> **Excerpted text**:
'''

I believe that my mother’s relationships with the Lundén family also were aided by her own sweet nature and desire to please. Mr. Lundén was a formal navy officer and educator who wore a suit throughout much of my visit with him in 1980, even though he was long retired by then. Yet my mother tells stories of him paying her to comb his hair while he graded papers. In 1945 when he faced the prospect of sending my mother home, Mr. Lundén took the time to write her a poem about the light she had brought into his life and then decorated the poem with a border of flowers.
When I visited him 36 years later in 1980, he took me for a walk and showed me, with tears in his eyes, the building where my mother had attended school in Stockholm. Here’s a picture of me with the Lundén family in 1980. In between Mr. and Mrs. Lundén is Mrs. Lundén’s younger sister, Inga-Brita, and in front of Mr. Lundén is Mrs. Lundén’s special mother whom my mother adored.
More Refugees in Finland
The Finns my mother returned to were grateful and stunned to occupy the only remaining independent country bordering Russia. However, they were also exhausted by the heavy price they had paid for this independence and overwhelmed by the task of re-claiming their lives. Much of their infrastructure was in shambles, almost an entire generation of their young men lay in graves, and their country was now geographically smaller.
In order to negotiate a peace treaty, they had conceded a large portion of eastern Finland to Russia. Consequently, long lines of eastern Finland’s residents were now entering independent Finland as refugees. This led to a serious housing shortage and a government mandate that Finnish citizens share any home with a greater number of rooms than occupants.
At the end of the war, my grandfather had started building a home in the city of Lahti. Shortly after moving in, his family turned over their two upstairs bedrooms to a 30ish-year-old woman named Selma and her mother. A carpenter and his son lived and worked in their basement bedroom. All three families shared the kitchen and a small bathroom in the basement. The carpenter and his son soon found a better place to live and work, but Selma and her mother stayed long enough to become life-long friends with my mother’s family.

'''

> **Records for the task**:
'''

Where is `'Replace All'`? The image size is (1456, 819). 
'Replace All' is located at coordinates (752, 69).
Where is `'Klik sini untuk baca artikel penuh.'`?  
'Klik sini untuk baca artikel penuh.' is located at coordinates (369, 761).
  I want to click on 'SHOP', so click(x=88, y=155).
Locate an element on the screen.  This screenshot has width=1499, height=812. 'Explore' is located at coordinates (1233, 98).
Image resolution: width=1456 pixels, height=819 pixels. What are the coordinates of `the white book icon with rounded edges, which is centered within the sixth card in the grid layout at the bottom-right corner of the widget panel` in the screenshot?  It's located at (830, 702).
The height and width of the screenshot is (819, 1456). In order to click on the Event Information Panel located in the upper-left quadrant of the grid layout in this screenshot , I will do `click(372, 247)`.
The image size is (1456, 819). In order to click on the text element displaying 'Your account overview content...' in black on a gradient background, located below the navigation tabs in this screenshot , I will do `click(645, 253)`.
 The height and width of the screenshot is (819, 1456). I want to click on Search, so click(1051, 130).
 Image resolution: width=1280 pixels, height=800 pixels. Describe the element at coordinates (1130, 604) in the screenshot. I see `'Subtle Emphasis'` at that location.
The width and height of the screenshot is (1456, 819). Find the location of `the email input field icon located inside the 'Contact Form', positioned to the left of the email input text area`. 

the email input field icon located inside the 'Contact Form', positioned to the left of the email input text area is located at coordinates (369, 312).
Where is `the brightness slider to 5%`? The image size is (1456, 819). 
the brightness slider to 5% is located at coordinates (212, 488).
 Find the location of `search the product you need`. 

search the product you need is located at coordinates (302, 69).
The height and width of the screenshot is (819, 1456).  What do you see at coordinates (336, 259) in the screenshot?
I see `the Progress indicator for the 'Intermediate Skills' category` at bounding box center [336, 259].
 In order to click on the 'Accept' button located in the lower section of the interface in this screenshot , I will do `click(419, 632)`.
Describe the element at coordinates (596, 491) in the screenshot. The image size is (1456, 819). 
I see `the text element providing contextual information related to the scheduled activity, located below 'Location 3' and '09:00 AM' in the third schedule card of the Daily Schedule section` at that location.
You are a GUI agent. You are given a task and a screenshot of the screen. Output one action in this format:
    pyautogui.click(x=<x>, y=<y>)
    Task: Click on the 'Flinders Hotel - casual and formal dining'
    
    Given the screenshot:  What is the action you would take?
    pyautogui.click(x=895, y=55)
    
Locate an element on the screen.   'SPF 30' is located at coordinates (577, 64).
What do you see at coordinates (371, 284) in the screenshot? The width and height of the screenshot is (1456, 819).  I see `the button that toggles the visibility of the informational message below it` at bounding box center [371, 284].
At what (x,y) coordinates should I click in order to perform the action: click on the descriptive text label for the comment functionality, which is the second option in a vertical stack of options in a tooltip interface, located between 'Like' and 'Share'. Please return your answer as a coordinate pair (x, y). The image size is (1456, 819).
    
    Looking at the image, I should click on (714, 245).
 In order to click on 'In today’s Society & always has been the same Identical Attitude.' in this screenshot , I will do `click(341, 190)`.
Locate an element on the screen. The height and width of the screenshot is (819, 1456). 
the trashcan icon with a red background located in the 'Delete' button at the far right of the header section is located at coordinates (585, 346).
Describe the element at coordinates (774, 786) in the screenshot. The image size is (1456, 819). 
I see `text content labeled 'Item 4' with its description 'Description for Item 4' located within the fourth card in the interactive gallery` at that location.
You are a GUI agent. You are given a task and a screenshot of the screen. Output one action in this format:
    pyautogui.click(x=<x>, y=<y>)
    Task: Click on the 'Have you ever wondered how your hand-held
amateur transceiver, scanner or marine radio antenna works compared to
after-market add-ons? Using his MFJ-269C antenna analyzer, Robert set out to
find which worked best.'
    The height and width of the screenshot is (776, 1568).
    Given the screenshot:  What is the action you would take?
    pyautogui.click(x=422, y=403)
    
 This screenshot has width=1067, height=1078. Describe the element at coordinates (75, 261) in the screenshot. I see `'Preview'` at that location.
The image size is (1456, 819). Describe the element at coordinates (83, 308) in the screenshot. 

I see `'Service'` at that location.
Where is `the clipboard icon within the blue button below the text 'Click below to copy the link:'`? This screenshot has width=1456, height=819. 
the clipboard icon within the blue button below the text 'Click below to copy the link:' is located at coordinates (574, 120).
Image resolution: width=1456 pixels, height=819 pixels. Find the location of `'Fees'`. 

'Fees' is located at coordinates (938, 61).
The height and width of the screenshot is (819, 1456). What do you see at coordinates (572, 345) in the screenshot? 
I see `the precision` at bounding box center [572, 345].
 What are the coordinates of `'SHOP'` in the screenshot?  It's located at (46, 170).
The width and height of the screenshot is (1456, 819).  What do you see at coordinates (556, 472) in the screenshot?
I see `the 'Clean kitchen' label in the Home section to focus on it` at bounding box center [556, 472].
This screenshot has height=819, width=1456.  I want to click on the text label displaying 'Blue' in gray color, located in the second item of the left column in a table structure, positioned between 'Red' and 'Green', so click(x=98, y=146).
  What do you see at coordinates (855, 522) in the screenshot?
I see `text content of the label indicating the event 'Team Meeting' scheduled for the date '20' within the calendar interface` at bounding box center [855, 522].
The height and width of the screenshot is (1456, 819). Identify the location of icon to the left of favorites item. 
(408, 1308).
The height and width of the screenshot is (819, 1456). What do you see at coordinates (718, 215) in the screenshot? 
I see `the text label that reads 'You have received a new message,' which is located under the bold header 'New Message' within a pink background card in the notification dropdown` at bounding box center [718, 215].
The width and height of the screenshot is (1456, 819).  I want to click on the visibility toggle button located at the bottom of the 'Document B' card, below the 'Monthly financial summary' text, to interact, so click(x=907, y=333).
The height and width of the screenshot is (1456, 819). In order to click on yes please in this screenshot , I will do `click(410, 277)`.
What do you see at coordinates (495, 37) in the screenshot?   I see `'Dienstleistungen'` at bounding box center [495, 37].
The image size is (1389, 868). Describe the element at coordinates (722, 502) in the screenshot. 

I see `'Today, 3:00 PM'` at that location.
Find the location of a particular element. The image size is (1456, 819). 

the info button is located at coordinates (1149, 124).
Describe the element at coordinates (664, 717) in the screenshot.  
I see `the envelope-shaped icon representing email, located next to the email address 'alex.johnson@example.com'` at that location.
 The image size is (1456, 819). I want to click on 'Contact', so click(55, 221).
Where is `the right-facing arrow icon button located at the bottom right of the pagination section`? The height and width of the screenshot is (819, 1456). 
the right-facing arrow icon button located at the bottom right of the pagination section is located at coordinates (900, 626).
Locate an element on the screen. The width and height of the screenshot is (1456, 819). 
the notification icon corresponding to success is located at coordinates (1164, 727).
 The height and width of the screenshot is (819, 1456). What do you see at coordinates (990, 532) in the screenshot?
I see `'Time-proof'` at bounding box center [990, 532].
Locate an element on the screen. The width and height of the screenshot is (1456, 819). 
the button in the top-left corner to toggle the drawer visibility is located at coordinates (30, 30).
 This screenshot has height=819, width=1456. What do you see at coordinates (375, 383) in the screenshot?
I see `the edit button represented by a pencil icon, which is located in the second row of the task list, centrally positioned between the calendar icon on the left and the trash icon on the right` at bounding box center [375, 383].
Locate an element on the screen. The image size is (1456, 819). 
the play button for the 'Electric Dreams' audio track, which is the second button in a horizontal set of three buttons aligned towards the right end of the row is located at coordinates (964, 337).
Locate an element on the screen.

'''

> **Task list**:
[1] Summarize the memoir excerpt in two sentences.
[2] In the listing, retype the lines from the one with "has width=1456, height=819." up to and including the one with "coordinates (574, 120).".

> **Answers to the exercise**:
[1] The narrator's mother formed a close bond with the Lundén family in Stockholm: Mr. Lundén wrote her a flower-bordered poem in 1945 when she was to be sent home, and in 1980 he tearfully showed the narrator the building where she had attended school. Finland, to which she returned, had conceded a large part of its eastern territory to Russia, and the resulting refugees caused a housing shortage and a mandate to share homes, so the grandfather's new house in Lahti took in Selma and her mother, who became life-long friends of the family.

[2]
Where is `the clipboard icon within the blue button below the text 'Click below to copy the link:'`? This screenshot has width=1456, height=819. 
the clipboard icon within the blue button below the text 'Click below to copy the link:' is located at coordinates (574, 120).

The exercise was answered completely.